Fouling Our Nest

“Fouling one’s nest” is an old metaphor, originally in reference to birds that excreted in their nests, and applied by extension to humans who failed to keep their environments tidy. The thought that led me here was about helium balloons used to help promote events such as weddings and open houses, cut loose after the event to come down wherever. And they will come down, and, when they come down, they cause problems for birds and other wildlife. People think about the immediate benefit of using the balloons to highlight an event without considering the after-event consequences of disposing of them.

But the balloons are just one example of the human inability to think in terms of long-term. Immediate needs and desires are first in line. The English Novelist, Charles Dickens, addressed some of the problems caused by the coal industry in the novel, Hard Times. Anyone who has been in “coal country,” knows what coal does not only to the landscape, but also to those who work in the mines, for whom black-lung disease is a common problem. In the early days of coal mining, the coal dust got everywhere. The same is true for oil, and an oil field is not a pretty place. Although the physical damage is not as obvious for agricultural pollution, which includes fertilizer and insecticide “contamination” of surrounding areas, it is definitely there.

The truth is that everything that lives “pollutes.” Human pollution, however, is the one that’s out of control. Left to its own devices, the rest of nature remains in good balance. Lions don’t kill a few extra giraffes so that they can mount heads on walls. Seagulls don’t kill a few extra fish so that they can have some mounted. Our ancient ancestors were generally more frugal than modern humans, but for them, it was often a case of “feast or famine.” When a herd of buffalo came through an area, Native Americans would kill as many as they could in any way they could (including driving them over cliffs), and then they would feast.
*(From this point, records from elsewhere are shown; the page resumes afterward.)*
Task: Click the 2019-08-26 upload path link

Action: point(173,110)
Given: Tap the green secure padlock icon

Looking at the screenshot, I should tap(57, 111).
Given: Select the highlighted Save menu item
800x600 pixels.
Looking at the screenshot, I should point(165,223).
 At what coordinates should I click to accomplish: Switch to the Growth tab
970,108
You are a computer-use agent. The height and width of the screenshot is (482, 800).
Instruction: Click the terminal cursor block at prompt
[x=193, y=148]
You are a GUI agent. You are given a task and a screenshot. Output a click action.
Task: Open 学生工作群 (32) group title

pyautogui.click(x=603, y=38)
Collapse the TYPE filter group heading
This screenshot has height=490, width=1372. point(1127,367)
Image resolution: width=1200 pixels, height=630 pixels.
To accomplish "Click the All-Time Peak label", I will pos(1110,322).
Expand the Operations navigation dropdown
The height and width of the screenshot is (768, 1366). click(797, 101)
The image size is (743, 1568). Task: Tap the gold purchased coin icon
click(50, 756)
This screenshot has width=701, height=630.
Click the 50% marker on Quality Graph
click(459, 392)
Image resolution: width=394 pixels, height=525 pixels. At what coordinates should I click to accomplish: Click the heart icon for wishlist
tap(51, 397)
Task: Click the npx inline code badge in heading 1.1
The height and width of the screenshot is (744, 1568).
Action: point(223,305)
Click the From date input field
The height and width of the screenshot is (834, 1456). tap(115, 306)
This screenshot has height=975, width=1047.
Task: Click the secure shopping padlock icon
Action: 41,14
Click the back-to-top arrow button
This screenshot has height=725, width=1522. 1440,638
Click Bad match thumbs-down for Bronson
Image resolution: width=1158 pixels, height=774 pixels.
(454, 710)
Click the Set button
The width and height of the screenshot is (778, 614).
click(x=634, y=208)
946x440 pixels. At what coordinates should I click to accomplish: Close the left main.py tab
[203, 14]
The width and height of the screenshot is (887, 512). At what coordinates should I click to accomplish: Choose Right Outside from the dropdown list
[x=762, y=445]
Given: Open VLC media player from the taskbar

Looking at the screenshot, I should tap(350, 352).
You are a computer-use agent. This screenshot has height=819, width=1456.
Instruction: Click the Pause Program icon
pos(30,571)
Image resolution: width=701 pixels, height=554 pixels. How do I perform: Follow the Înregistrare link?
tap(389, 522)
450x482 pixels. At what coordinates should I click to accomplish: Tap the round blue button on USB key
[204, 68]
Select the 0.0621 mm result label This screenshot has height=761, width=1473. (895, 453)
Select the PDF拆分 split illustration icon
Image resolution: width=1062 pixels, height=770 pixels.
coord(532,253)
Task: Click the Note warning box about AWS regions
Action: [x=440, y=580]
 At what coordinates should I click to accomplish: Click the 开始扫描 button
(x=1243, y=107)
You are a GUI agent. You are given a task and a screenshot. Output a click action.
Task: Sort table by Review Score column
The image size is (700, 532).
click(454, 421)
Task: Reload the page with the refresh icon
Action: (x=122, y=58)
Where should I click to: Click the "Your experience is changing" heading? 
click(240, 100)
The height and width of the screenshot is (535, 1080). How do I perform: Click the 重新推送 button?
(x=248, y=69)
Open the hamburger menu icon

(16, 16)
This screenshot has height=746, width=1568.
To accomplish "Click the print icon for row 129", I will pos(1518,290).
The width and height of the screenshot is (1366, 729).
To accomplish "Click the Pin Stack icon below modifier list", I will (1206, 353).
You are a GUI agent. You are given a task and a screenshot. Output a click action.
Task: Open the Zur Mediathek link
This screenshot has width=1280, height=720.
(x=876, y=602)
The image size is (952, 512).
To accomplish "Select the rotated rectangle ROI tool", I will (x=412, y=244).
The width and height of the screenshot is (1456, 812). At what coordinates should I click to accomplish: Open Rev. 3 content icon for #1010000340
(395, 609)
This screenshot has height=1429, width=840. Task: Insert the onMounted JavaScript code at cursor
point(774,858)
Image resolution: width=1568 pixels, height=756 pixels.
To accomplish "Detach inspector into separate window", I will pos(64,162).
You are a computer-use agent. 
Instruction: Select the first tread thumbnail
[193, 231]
When the buffalo went elsewhere, they often didn’t have enough to eat, so they were glad to feast when it was possible. For most of human history, food was difficult to to come by, and there was no good way to store what wasn’t consumed on the spot. That’s especially true of meat, of course. Humans have been storing grain a very long time, and for a long time, meat (from both fish and cattle) was a luxury because it tended to spoil.

At this point in human history, we need to get serious about conservation. Planet earth is a big place, but it isn’t infinite. Competition for resources has been the primary cause of wars, including those fought seemingly for religious differences. In previous times, humans could move when they had exhausted the resources in a particular area. The sequence was explore, settle, exploit, repeat. We have pretty much done that to the fullest extent possible on planet Earth, and we have begun following that sequence in space. We can now put “stuff” on the moon and Mars and have been considering colonization. We have been prepared psychologically for space travel by “science fiction” stories for generations at this point.



Jules Verne was one of the first to popularize science fiction, which really “came of age” in the 1950s. Star Trek started as a TV show and migrated to the “big screen.” Star Wars started as a major motion picture. The relationship between garbage and planetary destruction isn’t a major theme in any of the films I have seen in either series, and I have seen most of them. Fiction, regardless of medium, only rarely has pollution as a major theme. We (humans) do everything we can to avoid thinking about the damage being caused by the way we foul our own nest. In recent years, Al Gore and others have been doing what they could to draw attention to the problems humans are causing by “fouling our own nest.” The current head of the EPA has evidently deiced that the minimal rules and regulations we currently have in place need to be rolled back to a previous century. Surely ahead of his time, back in 1965 satirist Tom Lehrer expressed concerns about pollution:




At about that time, I was living in Santa Monica, California, and driving into downtown Los Angeles for work. I would drive a clean car into LA, park it, and walk another couple of blocks to my work location, and then walk back to the car for the drive home. During the day a thick layer of grit would have accumulated on the car. Since then, Southern California in general and Los Angeles in particular have done a lot to clean up their air and water, but the problem of pollution really isn’t “local”&151;it’s global. Plastic is pretty much everywhere in the ocean. And we (humans) are putting more in more rapidly than we are removing what’s there. We speak badly of birds and other animals that “foul their nests,” but when it comes to that, humans are the champions, and it doesn’t look as though that’s going to change until/unless more of us suffer the consequences than benefit from the profits.

When you have a chance, vote for those who will work to solve the problem and to repair the damage that has already been done. If you think it is too late to do anything, I can sympathize with that, But I’m not willing to “go down” without a fight. But until those of us who think the planet is worth saving out number those who want to profit from its destruction, “they” will win.